Heading into the downhill side of Tuesday’s terrorist attacks, I already hear news reporters and co-workers calling them “the price of freedom”, suggesting that we’ll need to give up some of our freedoms because of these attacks. But freedom did not fund these terrorist activities. Where these terrorists make their money is from prohibition. Prohibition provides a ready source of massive funding for organizations such as Osama bin Laden’s. He may have made his fortune in oil, but his Al-Qaeda organization maintains it with opium. And they can do so only because prohibition drives the price of opium up to hundreds of times what it would sell were we to end prohibition. The more successfully we enforce prohibition, the more money these terrorists make. According to Jane's Transport aviation expert Chris Yates, such an effort “takes a logistics operation from the terror group involved that is second to none.” Whether we discover that these terrorists are foreigners or Americans, the chances are they funded their efforts through prohibition.

Freedom did not let these acts go undetected. Law enforcement follows the priorities we set, and we currently put a greater priority on catching drug users than on catching real criminals. Prohibition diverts law enforcement attention away from real crimes and towards pot smokers and heroin junkies. One of the questions being asked is “how could such a coordinated effort go completely undetected?” The answer, of course, is that law enforcement was focusing on pot smokers, inner-city junkies, and DWB’s. At least one third of all Americans have broken our prohibition laws at least once. The law enforcement effort that currently goes into trying to catch those Americans is effort that isn’t being used to catch murderers, thieves, and, yes, terrorists.

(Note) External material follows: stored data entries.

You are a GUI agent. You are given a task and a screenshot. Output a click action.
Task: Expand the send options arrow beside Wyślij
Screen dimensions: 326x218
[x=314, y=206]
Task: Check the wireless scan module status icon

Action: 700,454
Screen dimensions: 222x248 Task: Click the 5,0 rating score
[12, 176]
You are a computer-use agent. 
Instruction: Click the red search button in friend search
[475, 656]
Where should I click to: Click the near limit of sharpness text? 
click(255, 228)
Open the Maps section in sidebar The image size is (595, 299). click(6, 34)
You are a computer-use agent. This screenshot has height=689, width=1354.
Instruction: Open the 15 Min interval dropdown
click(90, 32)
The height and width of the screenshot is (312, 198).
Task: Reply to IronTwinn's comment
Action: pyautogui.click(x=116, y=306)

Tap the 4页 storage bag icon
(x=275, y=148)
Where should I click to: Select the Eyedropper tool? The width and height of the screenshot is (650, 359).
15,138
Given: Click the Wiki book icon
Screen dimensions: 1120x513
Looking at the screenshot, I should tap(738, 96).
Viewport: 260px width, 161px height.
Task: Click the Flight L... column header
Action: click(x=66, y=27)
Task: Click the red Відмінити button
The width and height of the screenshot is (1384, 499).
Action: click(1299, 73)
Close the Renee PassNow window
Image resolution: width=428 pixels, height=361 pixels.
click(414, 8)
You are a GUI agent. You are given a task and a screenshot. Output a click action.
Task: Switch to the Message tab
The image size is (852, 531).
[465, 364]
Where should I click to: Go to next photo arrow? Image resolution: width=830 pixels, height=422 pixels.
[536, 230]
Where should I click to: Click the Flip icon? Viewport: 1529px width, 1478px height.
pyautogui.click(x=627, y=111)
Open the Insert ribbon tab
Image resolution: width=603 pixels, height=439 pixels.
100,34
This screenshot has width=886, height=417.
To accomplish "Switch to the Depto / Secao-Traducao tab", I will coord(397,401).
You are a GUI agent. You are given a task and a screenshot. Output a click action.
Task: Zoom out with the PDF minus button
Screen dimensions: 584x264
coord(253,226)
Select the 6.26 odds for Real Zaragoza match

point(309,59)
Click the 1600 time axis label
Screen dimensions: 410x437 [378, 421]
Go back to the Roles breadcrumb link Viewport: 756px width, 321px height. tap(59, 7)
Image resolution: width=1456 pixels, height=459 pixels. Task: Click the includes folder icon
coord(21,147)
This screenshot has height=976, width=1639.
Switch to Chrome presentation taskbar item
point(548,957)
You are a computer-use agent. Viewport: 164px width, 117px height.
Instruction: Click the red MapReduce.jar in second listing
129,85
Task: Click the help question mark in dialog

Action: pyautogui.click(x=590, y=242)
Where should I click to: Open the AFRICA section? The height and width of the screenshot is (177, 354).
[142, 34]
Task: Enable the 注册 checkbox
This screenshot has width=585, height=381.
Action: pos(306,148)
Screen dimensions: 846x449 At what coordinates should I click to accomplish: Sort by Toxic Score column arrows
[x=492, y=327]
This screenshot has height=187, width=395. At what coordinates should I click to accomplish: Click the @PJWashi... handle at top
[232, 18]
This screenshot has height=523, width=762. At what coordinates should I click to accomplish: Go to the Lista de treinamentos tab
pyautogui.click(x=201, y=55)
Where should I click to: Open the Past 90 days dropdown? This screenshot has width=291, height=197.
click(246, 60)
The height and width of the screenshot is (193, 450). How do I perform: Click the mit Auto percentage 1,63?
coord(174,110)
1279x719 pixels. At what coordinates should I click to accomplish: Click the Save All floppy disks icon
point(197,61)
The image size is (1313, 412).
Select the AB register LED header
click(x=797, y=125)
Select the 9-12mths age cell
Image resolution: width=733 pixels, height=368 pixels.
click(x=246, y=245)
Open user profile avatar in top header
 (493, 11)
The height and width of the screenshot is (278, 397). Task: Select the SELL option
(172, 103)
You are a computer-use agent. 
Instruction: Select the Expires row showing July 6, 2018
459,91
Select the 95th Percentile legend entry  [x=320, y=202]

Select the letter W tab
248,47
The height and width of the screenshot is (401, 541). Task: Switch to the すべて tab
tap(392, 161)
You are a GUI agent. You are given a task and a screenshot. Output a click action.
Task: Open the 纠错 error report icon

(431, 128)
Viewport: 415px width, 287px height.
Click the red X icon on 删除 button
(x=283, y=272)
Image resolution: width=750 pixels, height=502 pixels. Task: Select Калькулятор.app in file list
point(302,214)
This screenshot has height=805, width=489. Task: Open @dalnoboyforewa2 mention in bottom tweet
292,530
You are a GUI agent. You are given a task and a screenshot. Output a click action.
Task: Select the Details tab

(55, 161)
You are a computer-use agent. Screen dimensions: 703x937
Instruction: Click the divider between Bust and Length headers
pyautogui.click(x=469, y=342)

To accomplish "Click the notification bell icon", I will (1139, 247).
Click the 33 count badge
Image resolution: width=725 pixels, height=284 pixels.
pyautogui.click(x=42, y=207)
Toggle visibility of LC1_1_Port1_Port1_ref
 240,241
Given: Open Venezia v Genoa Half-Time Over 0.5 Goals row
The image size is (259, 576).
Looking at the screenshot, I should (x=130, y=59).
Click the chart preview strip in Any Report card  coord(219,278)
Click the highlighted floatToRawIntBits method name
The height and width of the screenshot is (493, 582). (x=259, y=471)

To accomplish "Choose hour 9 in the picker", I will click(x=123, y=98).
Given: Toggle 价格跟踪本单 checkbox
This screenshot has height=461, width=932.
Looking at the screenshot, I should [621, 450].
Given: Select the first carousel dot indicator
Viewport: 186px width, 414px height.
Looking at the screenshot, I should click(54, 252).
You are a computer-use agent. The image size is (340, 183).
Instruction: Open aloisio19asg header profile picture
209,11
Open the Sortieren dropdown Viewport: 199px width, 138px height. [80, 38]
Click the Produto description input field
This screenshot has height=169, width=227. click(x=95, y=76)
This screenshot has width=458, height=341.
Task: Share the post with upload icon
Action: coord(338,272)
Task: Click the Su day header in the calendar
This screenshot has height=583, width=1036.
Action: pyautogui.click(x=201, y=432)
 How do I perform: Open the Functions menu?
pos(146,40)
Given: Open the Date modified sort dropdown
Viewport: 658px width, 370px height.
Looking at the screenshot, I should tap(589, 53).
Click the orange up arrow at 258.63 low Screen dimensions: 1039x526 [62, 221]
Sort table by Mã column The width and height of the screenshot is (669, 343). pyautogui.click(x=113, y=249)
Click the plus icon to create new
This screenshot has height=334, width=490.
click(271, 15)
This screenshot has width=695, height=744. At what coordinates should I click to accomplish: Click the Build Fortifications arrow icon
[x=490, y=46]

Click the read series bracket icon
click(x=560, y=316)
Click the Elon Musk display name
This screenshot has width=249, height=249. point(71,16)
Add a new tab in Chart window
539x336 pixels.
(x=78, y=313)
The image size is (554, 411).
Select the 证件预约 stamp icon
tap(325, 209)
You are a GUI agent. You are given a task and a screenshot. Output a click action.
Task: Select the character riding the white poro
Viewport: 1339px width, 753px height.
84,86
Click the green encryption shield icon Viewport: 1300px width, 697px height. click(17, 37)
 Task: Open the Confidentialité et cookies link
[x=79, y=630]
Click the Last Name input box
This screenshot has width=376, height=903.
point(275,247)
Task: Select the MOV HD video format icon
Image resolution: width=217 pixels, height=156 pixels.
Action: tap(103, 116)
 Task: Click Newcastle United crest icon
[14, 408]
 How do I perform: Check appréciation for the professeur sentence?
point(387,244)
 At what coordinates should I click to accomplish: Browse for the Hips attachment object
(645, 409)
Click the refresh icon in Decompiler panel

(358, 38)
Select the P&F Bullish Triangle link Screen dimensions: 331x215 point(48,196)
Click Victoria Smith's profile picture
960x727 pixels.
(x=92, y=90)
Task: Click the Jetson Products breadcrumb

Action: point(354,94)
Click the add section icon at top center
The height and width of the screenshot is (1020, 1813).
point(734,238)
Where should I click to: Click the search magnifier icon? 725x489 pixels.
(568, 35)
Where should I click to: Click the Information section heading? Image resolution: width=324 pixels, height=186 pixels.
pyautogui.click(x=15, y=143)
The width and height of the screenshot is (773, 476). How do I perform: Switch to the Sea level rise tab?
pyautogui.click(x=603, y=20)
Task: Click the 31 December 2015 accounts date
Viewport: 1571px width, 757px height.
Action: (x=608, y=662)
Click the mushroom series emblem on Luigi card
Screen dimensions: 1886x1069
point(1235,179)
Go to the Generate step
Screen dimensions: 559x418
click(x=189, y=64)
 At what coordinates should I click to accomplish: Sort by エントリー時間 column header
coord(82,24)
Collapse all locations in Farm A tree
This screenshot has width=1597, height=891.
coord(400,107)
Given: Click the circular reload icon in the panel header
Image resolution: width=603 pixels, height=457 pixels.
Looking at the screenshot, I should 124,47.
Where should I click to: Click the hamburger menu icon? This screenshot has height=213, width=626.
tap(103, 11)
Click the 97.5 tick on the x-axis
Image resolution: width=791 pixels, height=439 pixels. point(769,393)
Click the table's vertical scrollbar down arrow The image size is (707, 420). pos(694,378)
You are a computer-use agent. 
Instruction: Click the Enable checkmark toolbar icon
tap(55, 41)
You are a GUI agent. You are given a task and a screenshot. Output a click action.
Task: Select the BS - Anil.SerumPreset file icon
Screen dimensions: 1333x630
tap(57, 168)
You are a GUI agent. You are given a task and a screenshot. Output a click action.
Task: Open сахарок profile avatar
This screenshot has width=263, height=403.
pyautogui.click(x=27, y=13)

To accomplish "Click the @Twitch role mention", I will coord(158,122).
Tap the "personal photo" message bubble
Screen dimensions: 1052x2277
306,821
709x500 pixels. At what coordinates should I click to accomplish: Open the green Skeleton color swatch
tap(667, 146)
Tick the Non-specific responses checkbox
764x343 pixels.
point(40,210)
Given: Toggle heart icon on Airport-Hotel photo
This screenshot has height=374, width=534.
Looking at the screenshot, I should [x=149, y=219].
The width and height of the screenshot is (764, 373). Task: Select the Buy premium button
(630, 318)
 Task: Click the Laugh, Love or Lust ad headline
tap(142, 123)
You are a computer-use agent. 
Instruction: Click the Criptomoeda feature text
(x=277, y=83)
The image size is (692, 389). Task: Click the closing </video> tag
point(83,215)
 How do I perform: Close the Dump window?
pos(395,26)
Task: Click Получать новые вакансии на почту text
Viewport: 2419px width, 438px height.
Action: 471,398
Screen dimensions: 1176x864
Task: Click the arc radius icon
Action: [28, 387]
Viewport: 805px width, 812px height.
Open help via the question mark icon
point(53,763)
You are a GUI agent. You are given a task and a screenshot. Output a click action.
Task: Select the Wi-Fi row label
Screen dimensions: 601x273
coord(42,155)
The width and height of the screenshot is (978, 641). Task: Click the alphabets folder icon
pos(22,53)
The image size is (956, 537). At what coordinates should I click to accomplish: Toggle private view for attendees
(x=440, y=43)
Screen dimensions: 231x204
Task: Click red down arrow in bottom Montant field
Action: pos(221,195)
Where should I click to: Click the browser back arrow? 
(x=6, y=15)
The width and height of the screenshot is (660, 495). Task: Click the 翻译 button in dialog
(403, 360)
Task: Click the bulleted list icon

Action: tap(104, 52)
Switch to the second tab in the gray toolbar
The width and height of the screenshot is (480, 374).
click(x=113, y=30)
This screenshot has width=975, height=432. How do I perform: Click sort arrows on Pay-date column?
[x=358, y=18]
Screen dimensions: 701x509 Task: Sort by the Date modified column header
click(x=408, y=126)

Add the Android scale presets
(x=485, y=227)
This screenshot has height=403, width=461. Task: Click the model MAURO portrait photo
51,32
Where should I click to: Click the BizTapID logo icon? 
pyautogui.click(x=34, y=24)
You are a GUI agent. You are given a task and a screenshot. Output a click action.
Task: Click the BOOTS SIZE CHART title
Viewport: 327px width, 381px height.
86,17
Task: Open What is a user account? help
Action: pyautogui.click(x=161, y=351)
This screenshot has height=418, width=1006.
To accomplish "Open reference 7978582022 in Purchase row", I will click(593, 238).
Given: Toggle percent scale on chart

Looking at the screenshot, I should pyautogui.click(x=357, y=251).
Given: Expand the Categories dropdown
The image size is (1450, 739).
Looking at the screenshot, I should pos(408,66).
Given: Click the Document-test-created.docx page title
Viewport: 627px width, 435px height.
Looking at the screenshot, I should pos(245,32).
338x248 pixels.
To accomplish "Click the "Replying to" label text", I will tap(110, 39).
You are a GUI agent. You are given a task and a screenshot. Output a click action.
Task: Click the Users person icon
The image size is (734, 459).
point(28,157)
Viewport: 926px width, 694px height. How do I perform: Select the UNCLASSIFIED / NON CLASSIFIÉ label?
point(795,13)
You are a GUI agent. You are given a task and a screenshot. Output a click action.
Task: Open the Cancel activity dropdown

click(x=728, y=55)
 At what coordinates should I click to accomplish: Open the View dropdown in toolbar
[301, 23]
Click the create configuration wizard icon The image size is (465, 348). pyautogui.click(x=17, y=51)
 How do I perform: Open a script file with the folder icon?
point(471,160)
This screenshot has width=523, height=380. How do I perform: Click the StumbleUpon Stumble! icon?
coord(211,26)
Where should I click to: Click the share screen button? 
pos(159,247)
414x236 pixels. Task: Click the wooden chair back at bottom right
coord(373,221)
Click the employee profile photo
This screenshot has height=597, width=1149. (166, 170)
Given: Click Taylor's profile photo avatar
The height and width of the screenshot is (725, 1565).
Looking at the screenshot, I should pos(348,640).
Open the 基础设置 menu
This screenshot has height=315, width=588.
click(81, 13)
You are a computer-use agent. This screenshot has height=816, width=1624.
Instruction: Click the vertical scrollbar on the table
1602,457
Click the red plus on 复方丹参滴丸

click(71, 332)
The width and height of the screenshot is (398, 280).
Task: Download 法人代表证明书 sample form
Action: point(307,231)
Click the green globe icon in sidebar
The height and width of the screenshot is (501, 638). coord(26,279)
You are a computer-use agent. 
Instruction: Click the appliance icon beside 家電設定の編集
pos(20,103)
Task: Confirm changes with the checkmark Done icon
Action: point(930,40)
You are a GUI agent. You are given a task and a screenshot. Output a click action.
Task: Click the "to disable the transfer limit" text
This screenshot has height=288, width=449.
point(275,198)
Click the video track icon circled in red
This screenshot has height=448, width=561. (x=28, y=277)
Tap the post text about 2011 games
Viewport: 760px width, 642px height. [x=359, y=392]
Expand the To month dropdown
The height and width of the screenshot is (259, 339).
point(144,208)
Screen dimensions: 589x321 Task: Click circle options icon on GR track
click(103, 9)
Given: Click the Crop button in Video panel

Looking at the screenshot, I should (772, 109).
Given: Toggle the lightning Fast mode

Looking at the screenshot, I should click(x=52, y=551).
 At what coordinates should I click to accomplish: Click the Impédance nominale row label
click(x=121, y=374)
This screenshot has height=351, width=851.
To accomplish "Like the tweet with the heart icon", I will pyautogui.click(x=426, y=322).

Those thousands injured and hundreds dead in New York and DC are not the price of freedom, they are the price of prohibition. We know that prohibition funds crime. We’ve known it ever since alcohol prohibition nurtured the expansion of the mafia. Today prohibition is funding and nurturing international criminal and terrorist organizations far more deadly than the mafia. How much more violence do we need to see before we realize how dangerous prohibition is?

End prohibition and we cut their funding. End prohibition and we can quickly bear massive law enforcement effort--effort that is currently bearing down on pot smokers and other recreational drug users--on finding and catching these real criminals. End prohibition and we’ll have more than enough jail space to place the criminals we catch.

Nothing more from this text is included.